По берегу, красивые и статные, как в сказке, скакали спаги – красные плащи развевались на ветру.
Кто-то прибежал и крикнул:
– Слыхали? Дон Амадео ушел в море и…
Его пронесли мимо: распухший и мокрый, как мертвая птица (как та птица, что Даниэль подбил из карабина на склонах Нэвы). У берега плавала шляпа, а чемоданчика со сменой белья в дорогу, на волю, так и не нашли.
И опять крестьяне и рабочие выкладывали из бобов и камушков свои сады; сапожники шили ботинки на продажу, туда за проволоку; плотники, ремесленники – все работали, занимались своим делом. По-прежнему светило солнце. Амадео похоронили в конце лагеря, в песке, где ветер напивался до отвала гнилым запахом. Узники поднимали головы, когда мимо них проносили труп Амадео Руиса Элиальде, и опять возвращались к прерванной работе. (Даниэль сидел на жарком солнце и смотрел на этих людей: «Это вы, это вы. Вы здесь: имущие и бедняки. Вы встаете по утрам, умываетесь, едите, украшаете свой новый зыбкий город. Вы не думаете о будущем, и все-таки вы всегда в будущем. Вы – люди земли».)
Они селились вместе – земляки, люди сходных убеждений, одинаковых профессий. А вечерами слышались песни, и все молча плакали, глядя на море и колючую проволоку. Люди пели о своем крае, и никогда прежде песня не звучала так тепло и беспредельно, точно она вобрала в себя все огромное расстояние, отделявшее их от родины. «Вы здесь, люди земли. Жизнь – вечна, она – везде. Вас топчут, вас косят, а вы, как дикая трава, цепляетесь за землю и прорастаете вновь: ко всему привычные, горестные, иногда веселые, а чаще – бездумно спокойные. У вас рождаются дети, внуки, и они тоже цепляются за землю. Косят ваших детей, топчут ваших внуков, а у вас опять рождаются дети и наследуют ваше терпение, вашу цепкую любовь к земле». Иными были люди города. Они отдавались во власть вшам, чесотке, безделию, отчаянию. Клумбы из разноцветных камушков, бобов и чечевицы запали ему в сердце; оно билось, ждало (сколько может человек ждать?) теплого, сладкого, печального ветерка с потерянной родины. За колючей проволокой, среди уборных, под смрадным ветром красиво переливались клумбы. Из громкоговорителя неслась странная, дикая музыка.
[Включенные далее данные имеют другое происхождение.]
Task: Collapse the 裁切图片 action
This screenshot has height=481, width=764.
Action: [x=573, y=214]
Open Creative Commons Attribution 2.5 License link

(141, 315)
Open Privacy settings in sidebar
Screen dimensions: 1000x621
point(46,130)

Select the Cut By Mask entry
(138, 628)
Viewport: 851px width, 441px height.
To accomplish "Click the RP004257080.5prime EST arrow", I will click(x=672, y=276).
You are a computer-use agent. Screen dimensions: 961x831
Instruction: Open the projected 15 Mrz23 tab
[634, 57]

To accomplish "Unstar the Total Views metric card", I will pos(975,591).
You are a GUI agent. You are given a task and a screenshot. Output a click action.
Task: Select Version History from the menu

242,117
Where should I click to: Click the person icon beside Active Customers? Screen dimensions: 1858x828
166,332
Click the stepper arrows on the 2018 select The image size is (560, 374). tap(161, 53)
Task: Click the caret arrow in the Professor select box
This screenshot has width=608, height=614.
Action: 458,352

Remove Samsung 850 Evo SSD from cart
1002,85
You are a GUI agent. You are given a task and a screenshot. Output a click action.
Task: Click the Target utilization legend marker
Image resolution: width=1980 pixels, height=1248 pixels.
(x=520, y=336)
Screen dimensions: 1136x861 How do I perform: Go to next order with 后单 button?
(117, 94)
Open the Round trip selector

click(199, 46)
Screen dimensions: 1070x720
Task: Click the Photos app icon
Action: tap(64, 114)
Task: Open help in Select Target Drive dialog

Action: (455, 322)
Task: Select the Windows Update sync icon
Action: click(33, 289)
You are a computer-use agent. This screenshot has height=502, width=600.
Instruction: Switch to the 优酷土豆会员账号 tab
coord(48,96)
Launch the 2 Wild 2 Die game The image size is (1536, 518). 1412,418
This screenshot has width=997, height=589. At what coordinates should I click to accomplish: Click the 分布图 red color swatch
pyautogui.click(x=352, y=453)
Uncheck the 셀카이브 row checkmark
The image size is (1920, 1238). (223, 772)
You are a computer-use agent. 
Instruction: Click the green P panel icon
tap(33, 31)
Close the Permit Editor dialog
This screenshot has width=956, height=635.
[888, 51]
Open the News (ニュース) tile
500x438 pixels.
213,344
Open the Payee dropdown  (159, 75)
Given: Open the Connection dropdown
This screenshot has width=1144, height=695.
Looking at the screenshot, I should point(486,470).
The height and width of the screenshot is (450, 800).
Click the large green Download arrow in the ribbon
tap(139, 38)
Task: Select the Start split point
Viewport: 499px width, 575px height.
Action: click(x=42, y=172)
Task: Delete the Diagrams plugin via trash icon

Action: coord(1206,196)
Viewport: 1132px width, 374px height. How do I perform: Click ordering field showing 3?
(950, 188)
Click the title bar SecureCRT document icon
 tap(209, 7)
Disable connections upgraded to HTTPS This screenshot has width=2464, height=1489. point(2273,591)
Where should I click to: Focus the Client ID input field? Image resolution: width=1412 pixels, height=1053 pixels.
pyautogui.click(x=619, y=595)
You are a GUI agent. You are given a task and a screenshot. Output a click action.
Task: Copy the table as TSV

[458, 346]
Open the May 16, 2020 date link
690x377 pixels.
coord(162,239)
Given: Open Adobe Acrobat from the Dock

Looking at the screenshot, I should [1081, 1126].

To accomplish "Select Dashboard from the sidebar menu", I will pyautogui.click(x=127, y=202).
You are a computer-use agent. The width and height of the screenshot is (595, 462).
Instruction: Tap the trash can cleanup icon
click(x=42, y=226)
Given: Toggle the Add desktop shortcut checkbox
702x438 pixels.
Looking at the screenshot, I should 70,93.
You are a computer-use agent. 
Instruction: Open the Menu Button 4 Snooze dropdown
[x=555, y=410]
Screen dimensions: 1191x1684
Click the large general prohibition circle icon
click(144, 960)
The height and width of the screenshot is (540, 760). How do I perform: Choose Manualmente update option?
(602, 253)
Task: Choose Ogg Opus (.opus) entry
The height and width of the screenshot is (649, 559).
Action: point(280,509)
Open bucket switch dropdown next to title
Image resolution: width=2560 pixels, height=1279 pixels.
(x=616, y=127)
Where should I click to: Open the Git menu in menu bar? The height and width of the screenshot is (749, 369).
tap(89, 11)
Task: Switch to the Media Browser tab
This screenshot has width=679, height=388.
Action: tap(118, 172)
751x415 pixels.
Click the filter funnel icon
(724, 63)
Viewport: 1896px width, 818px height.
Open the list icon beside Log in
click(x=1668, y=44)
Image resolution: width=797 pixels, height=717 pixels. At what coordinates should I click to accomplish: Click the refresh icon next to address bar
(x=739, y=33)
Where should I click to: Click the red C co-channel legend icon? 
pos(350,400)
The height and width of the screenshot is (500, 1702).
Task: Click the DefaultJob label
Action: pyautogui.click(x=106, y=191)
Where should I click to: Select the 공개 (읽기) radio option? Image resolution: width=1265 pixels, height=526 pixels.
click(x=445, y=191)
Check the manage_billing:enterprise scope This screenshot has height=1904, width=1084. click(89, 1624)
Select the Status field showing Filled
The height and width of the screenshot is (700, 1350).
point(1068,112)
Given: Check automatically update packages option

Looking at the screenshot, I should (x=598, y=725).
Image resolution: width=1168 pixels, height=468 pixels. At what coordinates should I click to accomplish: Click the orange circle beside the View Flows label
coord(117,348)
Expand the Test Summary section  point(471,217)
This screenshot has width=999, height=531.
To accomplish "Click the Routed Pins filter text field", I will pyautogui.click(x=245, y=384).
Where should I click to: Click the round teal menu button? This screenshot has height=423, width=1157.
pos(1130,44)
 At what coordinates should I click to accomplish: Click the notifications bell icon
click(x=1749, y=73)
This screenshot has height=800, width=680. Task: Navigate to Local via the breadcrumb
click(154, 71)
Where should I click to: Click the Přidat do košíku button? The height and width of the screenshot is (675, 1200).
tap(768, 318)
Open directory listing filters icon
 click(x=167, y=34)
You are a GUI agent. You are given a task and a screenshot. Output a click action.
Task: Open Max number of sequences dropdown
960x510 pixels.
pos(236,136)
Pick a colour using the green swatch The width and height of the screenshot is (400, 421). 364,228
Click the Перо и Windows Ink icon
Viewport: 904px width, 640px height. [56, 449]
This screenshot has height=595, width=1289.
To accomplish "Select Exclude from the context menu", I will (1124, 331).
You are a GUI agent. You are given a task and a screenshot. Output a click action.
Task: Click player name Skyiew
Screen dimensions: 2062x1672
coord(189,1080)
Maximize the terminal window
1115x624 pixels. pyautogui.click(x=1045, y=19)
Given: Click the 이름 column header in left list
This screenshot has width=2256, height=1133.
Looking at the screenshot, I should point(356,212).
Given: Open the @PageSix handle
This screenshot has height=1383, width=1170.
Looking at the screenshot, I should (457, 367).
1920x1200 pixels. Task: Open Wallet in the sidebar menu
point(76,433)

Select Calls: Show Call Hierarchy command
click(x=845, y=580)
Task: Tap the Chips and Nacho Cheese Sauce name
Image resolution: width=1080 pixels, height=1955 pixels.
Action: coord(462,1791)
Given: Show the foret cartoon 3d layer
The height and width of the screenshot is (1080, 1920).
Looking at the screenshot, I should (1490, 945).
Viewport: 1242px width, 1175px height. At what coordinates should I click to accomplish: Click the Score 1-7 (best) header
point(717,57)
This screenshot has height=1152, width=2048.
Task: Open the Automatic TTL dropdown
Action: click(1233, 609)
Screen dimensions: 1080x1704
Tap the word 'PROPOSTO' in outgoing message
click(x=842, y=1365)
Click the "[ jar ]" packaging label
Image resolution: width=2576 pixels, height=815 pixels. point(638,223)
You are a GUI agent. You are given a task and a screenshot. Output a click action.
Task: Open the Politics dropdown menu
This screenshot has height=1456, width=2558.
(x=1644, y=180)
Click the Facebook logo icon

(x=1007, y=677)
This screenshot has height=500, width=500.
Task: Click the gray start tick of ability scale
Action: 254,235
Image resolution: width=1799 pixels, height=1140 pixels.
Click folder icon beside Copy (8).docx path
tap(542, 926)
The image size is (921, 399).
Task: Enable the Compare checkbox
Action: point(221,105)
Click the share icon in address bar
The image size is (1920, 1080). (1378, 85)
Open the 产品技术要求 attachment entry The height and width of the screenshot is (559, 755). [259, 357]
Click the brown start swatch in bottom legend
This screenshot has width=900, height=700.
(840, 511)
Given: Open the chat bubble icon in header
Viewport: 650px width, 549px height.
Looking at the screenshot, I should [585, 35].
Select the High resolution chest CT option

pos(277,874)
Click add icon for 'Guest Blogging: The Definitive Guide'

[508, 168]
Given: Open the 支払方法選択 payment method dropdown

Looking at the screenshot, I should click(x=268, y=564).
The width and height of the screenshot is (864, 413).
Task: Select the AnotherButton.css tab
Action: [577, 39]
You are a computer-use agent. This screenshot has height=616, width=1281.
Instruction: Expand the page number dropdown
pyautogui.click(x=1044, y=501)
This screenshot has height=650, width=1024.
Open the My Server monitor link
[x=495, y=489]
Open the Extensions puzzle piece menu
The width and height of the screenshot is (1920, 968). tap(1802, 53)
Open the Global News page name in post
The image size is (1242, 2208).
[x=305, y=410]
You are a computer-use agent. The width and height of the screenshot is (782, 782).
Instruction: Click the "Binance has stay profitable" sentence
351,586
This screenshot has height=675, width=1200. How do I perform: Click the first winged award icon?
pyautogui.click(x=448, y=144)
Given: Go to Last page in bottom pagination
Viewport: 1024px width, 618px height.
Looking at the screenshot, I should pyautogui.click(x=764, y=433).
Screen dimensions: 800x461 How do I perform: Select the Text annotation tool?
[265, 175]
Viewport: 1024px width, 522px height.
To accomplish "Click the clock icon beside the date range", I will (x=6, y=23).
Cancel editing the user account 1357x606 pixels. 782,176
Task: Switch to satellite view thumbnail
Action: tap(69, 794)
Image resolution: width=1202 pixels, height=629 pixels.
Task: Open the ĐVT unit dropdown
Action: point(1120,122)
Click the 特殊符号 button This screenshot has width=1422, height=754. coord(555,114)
Потом она умолкала, и затихало все – кроме моря.
«Внимание! Явиться к коменданту…»
Вместе с музыкой возвращалась и «песчаная болезнь», и тоска, и отчаяние. А может быть, и надежда. Да, конечно, и надежда. «Песок забивается в голову, и тогда…» Песок был в еде, в ботинках, во всем теле. Толченым стеклом хрустел на зубах.
●
Даниэль Корво зябко поежился. Холод медленно пополз по спине. «Вот и осень». Танайя говорила: «Короткая осень предвещает снег». Сигарета почти вся истлела, меж пальцев серел пепел. Даниэль бросил окурок в огонь и встал. Хотелось есть. У него еще оставался кусок копченого мяса и немного хлеба. Выложил все на стол, достал ножик. «Все надо делать так, будто внизу никого нет. Будто там мертвец. Хотя это и не очень приятно». Опять стало холодно, он вздрогнул и посмотрел на окно. Оттуда лилось слабое сияние. «Изумрудный свет уже исчез. Недолго он был». Даниэль Корво сел, отрезал хлеба. Положил сверху мясо, приготовился есть. Взглянул на бутыль. Он любил, когда она под рукой.
– Послушай, парень, – произнес он. Он не хотел, даже не думал с ним говорить. Кровь бросилась в лицо. Он не повернул голову туда, где лежали дрова, не осмелился. Только поспешно добавил: – Нет, не отвечай! Ты молчи!
К чему это? Откуда это глупое желание поговорить и даже рассказать этому парню что-нибудь о себе? Опять накатил страх, тяжелый, бесконечный. Даниэль боялся прошлого, собственного голоса, боялся говорить так, как в тот вечер, в бараке, у Диего Эрреры. И все-таки сказал:
– Надо нам с тобой поговорить. Я почти ничего о тебе не знаю и навряд ли хорошо представляю, что сейчас делаю. Но ты не отвечай, молчи. Только слушай.
На мгновение ему показалось, что некому и слушать, что он просто сошел с ума и заговорил сам с собой. «Нет, он тут, внизу. Я сам похоронил его здесь». Стало больно от собственных мыслей, но ощущение, что в доме покойник, не проходило.
– Ты свалял дурака, – продолжал он. – Большого дурака. Я считал тебя умнее.
Украдкой взглянул в угол, где печка. Дрова по-прежнему лежали там, на дверце. Казалось, что ничего не произошло. «Возможно, он и не слышит меня». Вокруг стояла мертвая тишина, и его голос звучал отчетливо.
– Не думай, что я тебя не понимаю. Я прекрасно все понимаю, – продолжал Даниэль.
Он чувствовал себя спокойнее, когда говорил. Откусил, стал медленно жевать. Мясо было холодное, жестковатое. Он слышал, как оно скрипело на зубах.
– Никто тебя не поймет лучше, чем я. Такое может понять только тот, кто сам был за решеткой. Я очень хорошо понимаю, что с тобой произошло.
Он протянул руку к бутыли, налил в чашку немного сусла и оставил ее на столе.
– Это не важно, как с тобой обращаются. Один ко всему привыкает, другой – нет. Среднего не бывает. Нет, среднего не может быть. Иногда я вспоминаю то время: колючую проволоку, охранников, песок… Да, я часто вспоминаю…
Даниэль положил руки на стол. Принялся внимательно рассматривать их: пальцы длинные, ладони огрубели, на коже – следы загара.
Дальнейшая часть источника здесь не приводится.